Top of the World, by Hans Ruesch.

A sketchy but fresh-faced novel about Eskimo life in the Canadian Arctic, in which the Eskimos get along just fine with their folkways until the white men barge in (TIME, Feb. 20).

Paterson, Book III, by William Carlos Williams. The third volume of a virile, jumpy, often erratic four-part poem by a New Jersey pediatrician who versifies between cases (TIME, Feb. 13).

Burmese Days, by George Orwell. Re-issue of a fine early novel by the author of Nineteen Eighty-Four; a sharp, amusing and often exciting story of native intrigue and white men's burdens in a Burmese village (TIME, Feb. 6).

The Horse's Mouth, by Joyce Gary.

That rare thing, a first-rate comic novel; the final volume of a wise, hilarious trilogy about a modern Moll Flanders, an eccen tric country gentleman and a scapegrace painter (TIME, Feb. 6).

Bring Out Your Dead, by J. H. Powell.

Horror and heroism in Philadelphia's yellow-fever plague of 1793 (TIME, Jan. 23).

The God That Failed, by Arthur Koestler, Ignazio Silone, Richard Wright, Andre Gide, Louis Fischer and Stephen Spender. Six disillusioned men tell why they got into and out of Communism (TIME, Jan. 9).

Lincoln Finds a General, by Kenneth Williams. The first two volumes of a four-volume Unionside history of the Civil War, a work that tops anything yet done in its field (TIME, Jan. 2).

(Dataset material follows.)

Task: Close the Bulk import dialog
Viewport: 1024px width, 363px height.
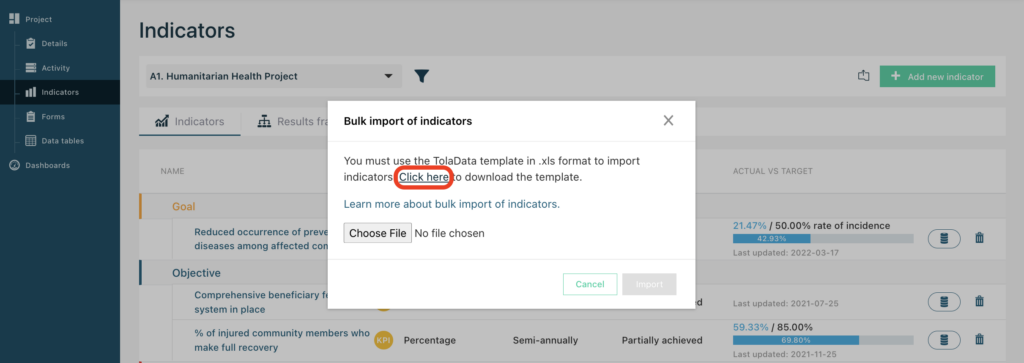Action: click(668, 121)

The Strange Life of Charles Waterton, by Richard Aldington. A fascinating study of a 19th Century Englishman whose passion for exploration and taxidermy was equaled by his antipathy for Protestants and Hanoverians (TIME, Dec. 12).

The Sheltering Sky, by Paul Bowles.

U.S. intellectuals on the skids in North Africa; sex and desert atmosphere in an inconclusive but well-written first novel (TIME, Dec. 5).

The Struggle for Guadalcanal, by Samuel Eliot Morison. Volume V of Morison's fine, lively history of the U.S. Navy in World War II, a rare combination of excitement and scholarship (TIME, Nov. 28).